Retrouvez nos interviews de Benjamin Bernheim et de Véronique Gens
Jean-Sébastien Bou est l'autre triomphateur de la soirée. Tenant le trop petit rôle de Valentin, il entre sur une fanfare avec sa sœur Marguerite et offre avec elle un duo d'adieu aussi bien ensemble qu'émouvant. Il saura tout aussi bien convoquer une puissance bien plus infernale que celle de Méphistophélès auquel il s'oppose, avant d'emporter énergiquement le vaillant chœur de soldats.
Théâtral Méphistophélès dès avant sa première intervention, Andrew Foster-Williams fait de grands moulinets pour poser sa partition sur le pupitre. Ses graves doux montent en une voix excessivement vibrée. Diablotin sardonique, son esprit de comédie est certes adapté au genre davantage comique dans lequel verse cette version, et il vante fort bien (malgré -mais aussi grâce à- un fort accent anglo-saxon) "le seul diable impitoyable, puissant et fort : c'est l'or !"
Dans sa robe fuchsia, Ingrid Perruche apporte la seule touche de couleur (hormis le mouchoir rouge dans la veste de Méphistophélès) dans ce plateau tout de noir vêtu. Son ramage se rapporte à son "plumage" : sa Dame Marthe verse franchement dans le théâtre de boulevard, enchaînant des accents québécois et aristocrates. La version d'origine du Faust donne d'ailleurs une place bien plus importante que la plus célèbre version à deux personnages : cette Dame Marthe ainsi que Wagner, tenu par le beau baryton d'Anas Séguin, intense et impliqué mais quelque peu engorgé dans les passages rapides. Juliette Mars en Siebel assume seule le début de l'Acte II, elle charme par ses regards mignons et enjôleurs, mais la voix vibre vite et loin des notes.

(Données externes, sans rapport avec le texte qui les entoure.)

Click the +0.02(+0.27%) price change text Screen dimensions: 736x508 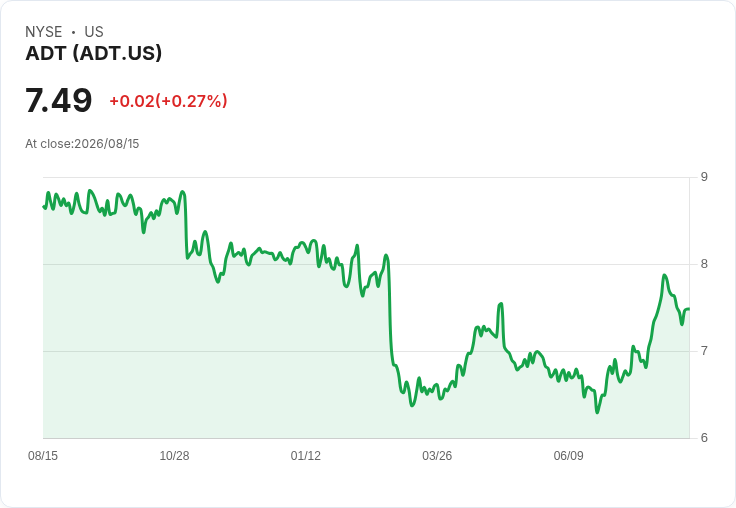(169, 101)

Les Talens Lyriques visent une version historiquement informée, terme qui s'applique traditionnellement à la musique baroque (qui est leur répertoire). Ils jouent sur diapason donc sur instruments d'époque (mais d'une époque bien plus tardive qu'à leur habitude) : pour coller au son du milieu du XIXe siècle, certains musiciens ont ainsi dû racheter un instrument, voire confectionner un archet ! Cela explique sans doute les problèmes de justesse récurrents et parfois très prononcés. Leurs lignes souples n'en demeurent pas moins enjôleuses et Christophe Rousset apporte une ribambelle de jeux dans le style baroque : changements de nuances très marqués en cours de phrase, maîtrise des fugues, rythmes tournants. Ses fêtes villageoises ont la pompe des fêtes Royales du Grand siècle. Avec leur léger accent, les hommes comme les femmes du Chœur de la Radio Flamande ont une grande science des nuances (toujours au juste volume pour être pleinement audibles, sans trop ressortir), mais l'articulation de messieurs leur permet d'être bien davantage en rythme que mesdames.
Mais tous les pêchés sont pardonnés : la partition se finit dans la rédemption christique (avec tutti, orgues et même cloches) : "Paix et félicité ! Christ est ressuscité ! Christ vient de renaître !" comme ce chef-d'œuvre qui n'a pas fini de surprendre.